Predicting likelihood for customer churn in B2C
It is now widely accepted that keeping an existing customer is much more valuable than acquiring a new customer. Therefore, predicting customer churn and taking preventing actions is paramount in the marketing strategy of any business.
The methodology to predict customer churn is different based on the business model. The churn prediction in a subscription-business is more straightforward. Here, the model can be developed using customer’s usage pattern and demographics. See our earlier blog for details of creating such a churn model.
Need help with Customer Churn? Want to leverage the latest in data science and marketing operations to turbocharge your marketing performance? Contact us for a FREE consultation!
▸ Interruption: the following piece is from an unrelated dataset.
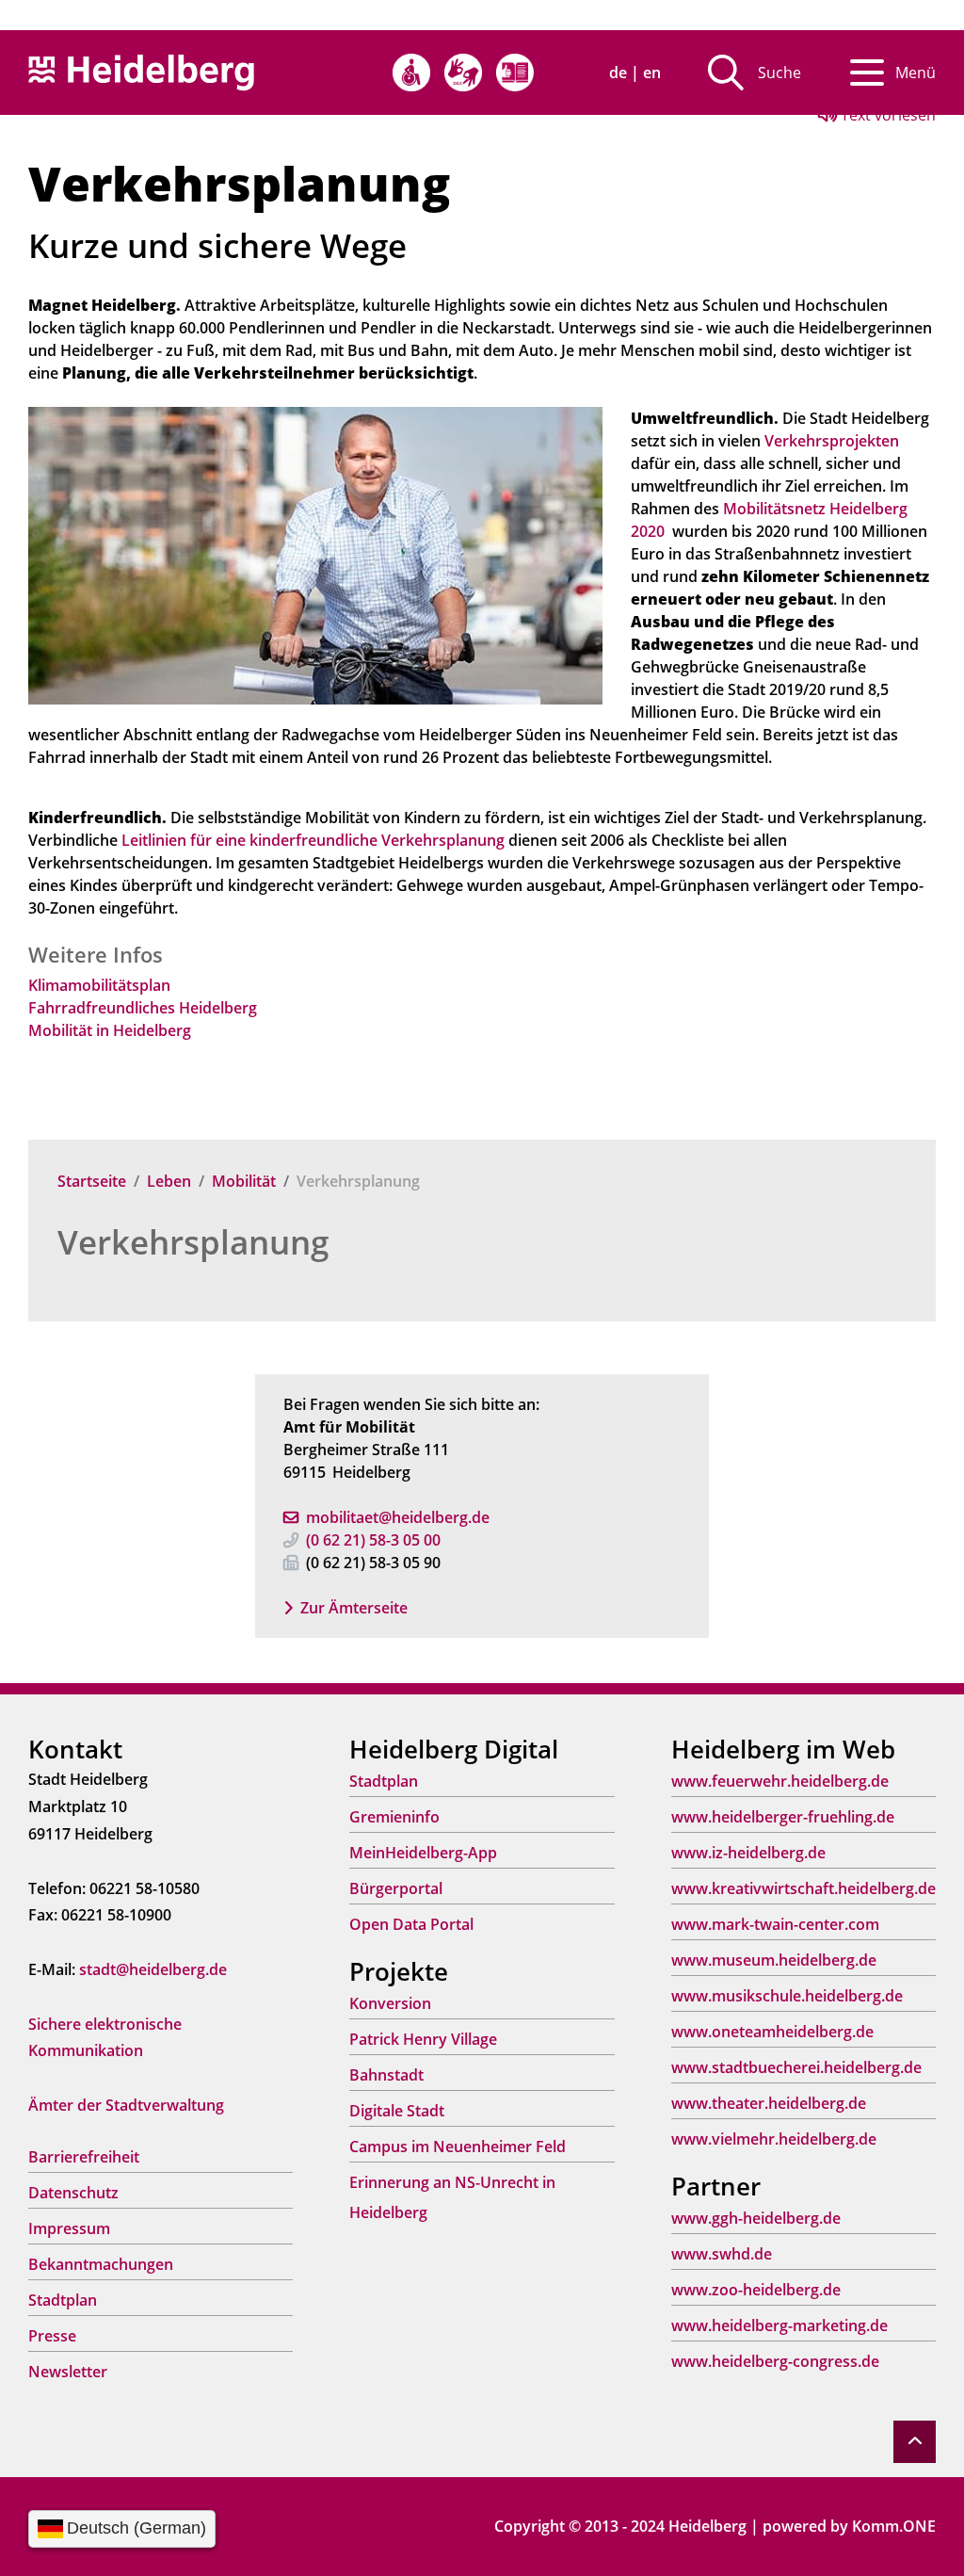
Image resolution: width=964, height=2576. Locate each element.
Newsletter (67, 2371)
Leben (169, 1181)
Arguably the toughest business model to predict customer churn is ecommerce. This is because a customer who seems to be churned can return, say one year later, to make another transaction. This destroys the churn model developed that assumes the customer has churned.
However, there is a proven methodology for predicting churn in such businesses. It is based on RFM (Recency-Frequency-Monetary) framework. RFM has accumulated over fifty years of proven track record as a dependable customer value framework. It is also backed by sound academic research. Here is a quick overview of the three variables involved in RFM:
Recency: Days since the last purchase by the customer
Frequency: Number of transactions by the customer in a period, ideally last one full year.
Monetary: Total amount spent by the customer in the above period.
Refer to our earlier blog on RFM for more details.
The churn prediction model should be created in conjunction with RFM analysis. The churn model itself would be a regression expression that uses raw values of recency, frequency, and monetary values of each customer and use them to predict the dependent variable “likelihood to churn”. The dependent variable will have a range of values from 0 to 1, with 1 being the highest likelihood of churn.
Likelihood to churn is derived from the customer rank in the RFM analysis, with the customer lowest in the RFM list getting normalized value of 1 and the customer who is the highest in the list receiving 0.
The benefit of this methodology is that customer churn probabilities can be measured at any time using the regression equation derived without undertaking elaborate RFM analysis. The churn predictions can be done for individual customer or all customer population.
If you want to explore improving the regression model further, you can use the following additional variables, as explained in a relevant research paper (link):
- Length of relationship: Days from the first transaction till present
- Average inter-purchase time: Divide 365 days by the number of transactions in the same period
- Last inter-purchase time: Days between the last two transactions
- Number of categories purchased: This reflects the purchase footprint of customer
- Customer type flag: Consumer versus business customer
Once a satisfactory customer churn prediction model is created, it needs to be applied periodically (say quarterly) to the customer population. This will enable to prioritize the customers to reach out to prevent possible churn.
The churn prediction model itself should be refined in conjunction with RFM analysis, which is usually done once or twice a year.